General characteristics
- Type: 28-gun Sixth Rate
- Tons burthen: 241+2⁄94 bm
- Length: 92 ft 8 in (28.2 m) gundeck; 72 ft 6 in (22.1 m) keel for tonnage;
- Beam: 25 ft 0 in (7.6 m) for tonnage
- Depth of hold: 10 ft 6 in (3.2 m)
- Armament: 28 × 6-pdr guns on wooden trucks (UD)

= HMS Medway's Prize (1704) =

18th century ship in the Royal Navy

HMS Medway's Prize was a 28-gun sixth rate taken by HMS Medway on 17 August 1704. She was registered as a Royal Navy Vessel on 6 September 1704. She was commissioned into the Royal Navy in 1705 for service in Home Waters then Jamaica. She was sold in late 1713.
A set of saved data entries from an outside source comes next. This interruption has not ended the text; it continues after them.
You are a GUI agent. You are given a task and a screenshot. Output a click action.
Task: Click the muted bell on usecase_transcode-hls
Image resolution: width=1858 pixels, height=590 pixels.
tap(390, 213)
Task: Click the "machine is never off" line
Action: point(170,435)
Medway's Prize (Either Medway's Prize or Medway) was the fourteenth named ship since it was used for a 60-gun fourth rate, launched at Sheerness Dockyard on 20 September 1693, rebuilt in 1718, hulk in 1740, beached as a sheer hulk on 18 November 1748 at Portsmouth and broken at Portsmouth in October 1749.

==Specifications==
She was captured on 17 August 1704 and registered on 6 September 1704. Her gundeck was 92 ft 8 in with her keel for tonnage calculation of 72 ft 6 in. Her breadth for tonnage was 25 ft 0 in with the depth of hold of 10 ft 6 in. Her tonnage calculation was 241 2/94 tons. Her armament was twenty-eight 6-pounders on wooden trucks.

==Commissioned service==
She was commissioned in 1705 under the command of Commander Thomas Hughes, RN for service in the Mediterranean. In 1709 Commander Thomas Beverley, RN took command for service in Home Waters. On or about 10 June 1709 Captain Charles Brown, RN took command followed by Commander John Fletcher, RN in 1710 for service with the Fleet. In 1711 Captain William Basille, RN took over command for service at Jamaica.

==Disposition==
She was sold in late 1713 at Jamaica.